TASK INSTRUCTIONS. Please transcribe all of the records below, reproducing every line without any change.

*** EXTRACTED DATA ***

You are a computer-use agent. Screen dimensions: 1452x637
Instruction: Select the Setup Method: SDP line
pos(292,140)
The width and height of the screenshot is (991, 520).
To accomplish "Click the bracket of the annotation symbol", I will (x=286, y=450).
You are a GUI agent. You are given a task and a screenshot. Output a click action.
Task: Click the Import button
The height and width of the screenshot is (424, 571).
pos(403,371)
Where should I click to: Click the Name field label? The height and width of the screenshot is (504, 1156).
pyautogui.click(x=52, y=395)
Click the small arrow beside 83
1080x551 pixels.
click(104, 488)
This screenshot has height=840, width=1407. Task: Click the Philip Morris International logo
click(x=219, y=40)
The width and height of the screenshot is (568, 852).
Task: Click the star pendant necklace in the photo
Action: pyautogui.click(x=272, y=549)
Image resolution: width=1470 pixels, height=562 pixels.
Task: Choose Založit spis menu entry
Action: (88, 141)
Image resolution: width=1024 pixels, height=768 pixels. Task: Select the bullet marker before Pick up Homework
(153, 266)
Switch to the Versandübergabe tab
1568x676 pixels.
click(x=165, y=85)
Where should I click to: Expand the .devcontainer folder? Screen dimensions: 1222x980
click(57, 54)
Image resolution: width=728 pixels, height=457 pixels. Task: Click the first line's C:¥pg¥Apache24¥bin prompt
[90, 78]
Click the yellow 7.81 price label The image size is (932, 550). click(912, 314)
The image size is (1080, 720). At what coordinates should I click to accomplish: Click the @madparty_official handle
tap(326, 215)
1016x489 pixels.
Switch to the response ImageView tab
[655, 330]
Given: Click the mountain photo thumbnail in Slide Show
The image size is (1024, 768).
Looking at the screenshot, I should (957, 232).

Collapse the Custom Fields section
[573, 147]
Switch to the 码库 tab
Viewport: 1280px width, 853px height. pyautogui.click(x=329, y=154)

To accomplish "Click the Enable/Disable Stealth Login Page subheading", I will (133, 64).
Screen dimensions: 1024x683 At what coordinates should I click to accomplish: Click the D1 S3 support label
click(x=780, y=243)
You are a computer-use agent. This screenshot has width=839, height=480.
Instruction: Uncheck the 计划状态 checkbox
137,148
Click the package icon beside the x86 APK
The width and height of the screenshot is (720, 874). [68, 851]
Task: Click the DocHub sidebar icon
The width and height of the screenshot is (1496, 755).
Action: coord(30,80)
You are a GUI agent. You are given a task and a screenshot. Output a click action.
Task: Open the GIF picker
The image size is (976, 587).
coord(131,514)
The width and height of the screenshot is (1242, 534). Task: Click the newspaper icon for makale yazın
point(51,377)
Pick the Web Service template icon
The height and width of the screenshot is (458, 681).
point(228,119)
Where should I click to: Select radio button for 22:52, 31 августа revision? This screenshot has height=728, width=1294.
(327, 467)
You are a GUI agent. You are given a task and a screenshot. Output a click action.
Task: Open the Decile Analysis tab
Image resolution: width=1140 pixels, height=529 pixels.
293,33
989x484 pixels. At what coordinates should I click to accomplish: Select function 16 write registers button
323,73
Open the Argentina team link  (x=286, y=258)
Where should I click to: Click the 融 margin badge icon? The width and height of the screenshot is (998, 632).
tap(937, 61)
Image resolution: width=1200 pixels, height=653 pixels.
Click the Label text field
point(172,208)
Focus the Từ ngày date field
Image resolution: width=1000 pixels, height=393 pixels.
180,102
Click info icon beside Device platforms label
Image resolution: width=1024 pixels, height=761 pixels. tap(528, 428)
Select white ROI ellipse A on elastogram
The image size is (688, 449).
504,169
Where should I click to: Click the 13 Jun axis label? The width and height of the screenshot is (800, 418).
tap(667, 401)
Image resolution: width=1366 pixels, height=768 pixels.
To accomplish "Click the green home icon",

***

CORRECT RESPONSE.
You are a computer-use agent. Screen dimensions: 1452x637
Instruction: Select the Setup Method: SDP line
pos(292,140)
The width and height of the screenshot is (991, 520).
To accomplish "Click the bracket of the annotation symbol", I will (x=286, y=450).
You are a GUI agent. You are given a task and a screenshot. Output a click action.
Task: Click the Import button
The height and width of the screenshot is (424, 571).
pos(403,371)
Where should I click to: Click the Name field label? The height and width of the screenshot is (504, 1156).
pyautogui.click(x=52, y=395)
Click the small arrow beside 83
1080x551 pixels.
click(104, 488)
This screenshot has height=840, width=1407. Task: Click the Philip Morris International logo
click(x=219, y=40)
The width and height of the screenshot is (568, 852).
Task: Click the star pendant necklace in the photo
Action: pyautogui.click(x=272, y=549)
Image resolution: width=1470 pixels, height=562 pixels.
Task: Choose Založit spis menu entry
Action: (88, 141)
Image resolution: width=1024 pixels, height=768 pixels. Task: Select the bullet marker before Pick up Homework
(153, 266)
Switch to the Versandübergabe tab
1568x676 pixels.
click(x=165, y=85)
Where should I click to: Expand the .devcontainer folder? Screen dimensions: 1222x980
click(57, 54)
Image resolution: width=728 pixels, height=457 pixels. Task: Click the first line's C:¥pg¥Apache24¥bin prompt
[90, 78]
Click the yellow 7.81 price label The image size is (932, 550). click(912, 314)
The image size is (1080, 720). At what coordinates should I click to accomplish: Click the @madparty_official handle
tap(326, 215)
1016x489 pixels.
Switch to the response ImageView tab
[655, 330]
Given: Click the mountain photo thumbnail in Slide Show
The image size is (1024, 768).
Looking at the screenshot, I should (957, 232).

Collapse the Custom Fields section
[573, 147]
Switch to the 码库 tab
Viewport: 1280px width, 853px height. pyautogui.click(x=329, y=154)

To accomplish "Click the Enable/Disable Stealth Login Page subheading", I will (133, 64).
Screen dimensions: 1024x683 At what coordinates should I click to accomplish: Click the D1 S3 support label
click(x=780, y=243)
You are a computer-use agent. This screenshot has width=839, height=480.
Instruction: Uncheck the 计划状态 checkbox
137,148
Click the package icon beside the x86 APK
The width and height of the screenshot is (720, 874). [68, 851]
Task: Click the DocHub sidebar icon
The width and height of the screenshot is (1496, 755).
Action: coord(30,80)
You are a GUI agent. You are given a task and a screenshot. Output a click action.
Task: Open the GIF picker
The image size is (976, 587).
coord(131,514)
The width and height of the screenshot is (1242, 534). Task: Click the newspaper icon for makale yazın
point(51,377)
Pick the Web Service template icon
The height and width of the screenshot is (458, 681).
point(228,119)
Where should I click to: Select radio button for 22:52, 31 августа revision? This screenshot has height=728, width=1294.
(327, 467)
You are a GUI agent. You are given a task and a screenshot. Output a click action.
Task: Open the Decile Analysis tab
Image resolution: width=1140 pixels, height=529 pixels.
293,33
989x484 pixels. At what coordinates should I click to accomplish: Select function 16 write registers button
323,73
Open the Argentina team link  (x=286, y=258)
Where should I click to: Click the 融 margin badge icon? The width and height of the screenshot is (998, 632).
tap(937, 61)
Image resolution: width=1200 pixels, height=653 pixels.
Click the Label text field
point(172,208)
Focus the Từ ngày date field
Image resolution: width=1000 pixels, height=393 pixels.
180,102
Click info icon beside Device platforms label
Image resolution: width=1024 pixels, height=761 pixels. tap(528, 428)
Select white ROI ellipse A on elastogram
The image size is (688, 449).
504,169
Where should I click to: Click the 13 Jun axis label? The width and height of the screenshot is (800, 418).
tap(667, 401)
Image resolution: width=1366 pixels, height=768 pixels.
To accomplish "Click the green home icon",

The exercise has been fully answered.